Linda Epstein, a force of nature

Runners

Like a lot of us, Emily Margolis started running because she was watched someone she admired go running. In Margolis’ case, her aunt Linda Epstein ran A LOT.

“From the time I was born – she was just always running,” Margolis says of her aunt. “She got into the wave of women’s running – [and would run] a lot of 10Ks, community races here and there, and then she ran the Boston Marathon in 1986.

After the 2003 race, Linda Epstein, Epstein’s sister Caron Stringi, Emily Margolis (with dog Reggie) and Emily’s mother Arleen Schwartz (L to R) gathered for some post-race love.

In 1982, she fell in love with the Bonne Bell Mini Marathon, now the Reebok Boston 10K for Women. “The feel, the date, and 9 times out of 10 it was great weather, and all the excitement here – she just loved it.” Epstein raced every Columbus Day except for 1990, when she was in labor with her son, Jared.

“She was a creature of habit. She ran six miles a day, six days a week, for almost 40 years,” says Margolis. Her dedication was legendary—when a storm brought down a tree at her office park in Peabody, it blocked her daily route. She called to have it removed. When the help never came, she proceeded with her run, climbing over and through the tree, sticking to her routine.

A force of nature in her own right, Epstein won her age group regularly in races around Massachusetts and became a familiar face with track clubs and running groups around town.

Linda Epstein finished the 2017 Tufts Health Plan 10K for Women. A race “she just loved.”

Leading up to the 2017 race, Epstein started to feel different. “She had lost some weight over the summer, had some shortness of breath, and throughout the fall leading up to the race, she was having a harder and harder time running,” recalls Margolis. “And [running] was such a part of her routine, that she knew something was wrong.”

On October 9, 2017, she raced anyway. “She finished in 1:05 and [the race] was really hard for her. She had to stop several times, which was something she never had to do,” says Margolis. “She went to the hospital on Halloween, got a scan, and that’s when the stage 4 cancer was discovered.”

Epstein and her family were stunned. “It was quick moving, and hers was particularly bad,” says Margolis. “She thought she could beat it. Nothing seemed to work. It was just really, really, really fast.” On April 20, 2018, Epstein died at just 65 years old.

As another Columbus Day nears, Margolis knows where Linda would have wanted to be. She can envision her aunt running her daily miles and gearing up for another finish on Charles Street. That’s why she, her mother Arleen, and Epstein’s sister Caron will pin on their bib numbers and take to the starting line as part of “Linda’s Team” on October 8. Epstein’s husband Rick, her son Jared, and her daughter-in-law Erica Epstein will be cheering on from the sideline, and the family will gather to celebrate Linda Epstein’s favorite race. We can’t wait to cheer them on.

### WHAT YOU ARE ASKED TO DO
According to the profile of Linda Epstein, what was her running routine for almost 40 years? The lines that come next have nothing to do with the profile of Linda Epstein.

[Stored data]
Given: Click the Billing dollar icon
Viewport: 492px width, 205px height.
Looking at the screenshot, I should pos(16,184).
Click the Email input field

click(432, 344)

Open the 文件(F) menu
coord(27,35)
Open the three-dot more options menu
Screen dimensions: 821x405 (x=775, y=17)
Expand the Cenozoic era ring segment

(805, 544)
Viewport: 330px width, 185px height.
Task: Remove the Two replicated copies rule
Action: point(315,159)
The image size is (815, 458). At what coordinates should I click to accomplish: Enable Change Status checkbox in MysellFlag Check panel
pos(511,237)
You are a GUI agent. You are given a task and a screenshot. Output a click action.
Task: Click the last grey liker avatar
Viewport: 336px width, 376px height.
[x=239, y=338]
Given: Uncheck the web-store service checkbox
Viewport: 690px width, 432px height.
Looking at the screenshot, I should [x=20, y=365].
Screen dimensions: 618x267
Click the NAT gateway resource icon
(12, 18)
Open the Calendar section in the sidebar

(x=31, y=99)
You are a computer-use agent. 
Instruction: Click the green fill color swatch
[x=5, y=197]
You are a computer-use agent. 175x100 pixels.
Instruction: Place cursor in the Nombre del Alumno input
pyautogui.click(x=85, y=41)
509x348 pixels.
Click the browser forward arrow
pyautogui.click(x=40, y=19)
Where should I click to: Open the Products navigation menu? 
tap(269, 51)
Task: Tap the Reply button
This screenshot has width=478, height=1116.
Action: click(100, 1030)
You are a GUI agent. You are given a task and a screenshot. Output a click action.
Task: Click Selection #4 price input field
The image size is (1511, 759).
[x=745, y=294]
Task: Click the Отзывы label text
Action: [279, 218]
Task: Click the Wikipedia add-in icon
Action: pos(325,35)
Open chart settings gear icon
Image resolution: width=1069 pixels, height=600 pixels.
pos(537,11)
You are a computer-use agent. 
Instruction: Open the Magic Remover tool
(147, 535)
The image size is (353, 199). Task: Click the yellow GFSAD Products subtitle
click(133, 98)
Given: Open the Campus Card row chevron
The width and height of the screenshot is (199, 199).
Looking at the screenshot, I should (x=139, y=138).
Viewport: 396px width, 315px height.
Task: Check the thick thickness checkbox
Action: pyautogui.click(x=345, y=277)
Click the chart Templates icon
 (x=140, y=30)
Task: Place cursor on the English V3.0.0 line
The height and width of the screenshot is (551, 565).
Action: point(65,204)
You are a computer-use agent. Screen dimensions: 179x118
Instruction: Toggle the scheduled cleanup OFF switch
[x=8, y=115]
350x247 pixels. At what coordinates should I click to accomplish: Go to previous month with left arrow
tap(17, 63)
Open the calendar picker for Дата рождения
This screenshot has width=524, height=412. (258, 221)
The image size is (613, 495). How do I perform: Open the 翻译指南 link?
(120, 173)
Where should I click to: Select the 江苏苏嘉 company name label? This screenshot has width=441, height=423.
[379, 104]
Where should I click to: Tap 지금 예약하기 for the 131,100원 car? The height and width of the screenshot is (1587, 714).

### ANSWER BELOW
She ran six miles a day, six days a week.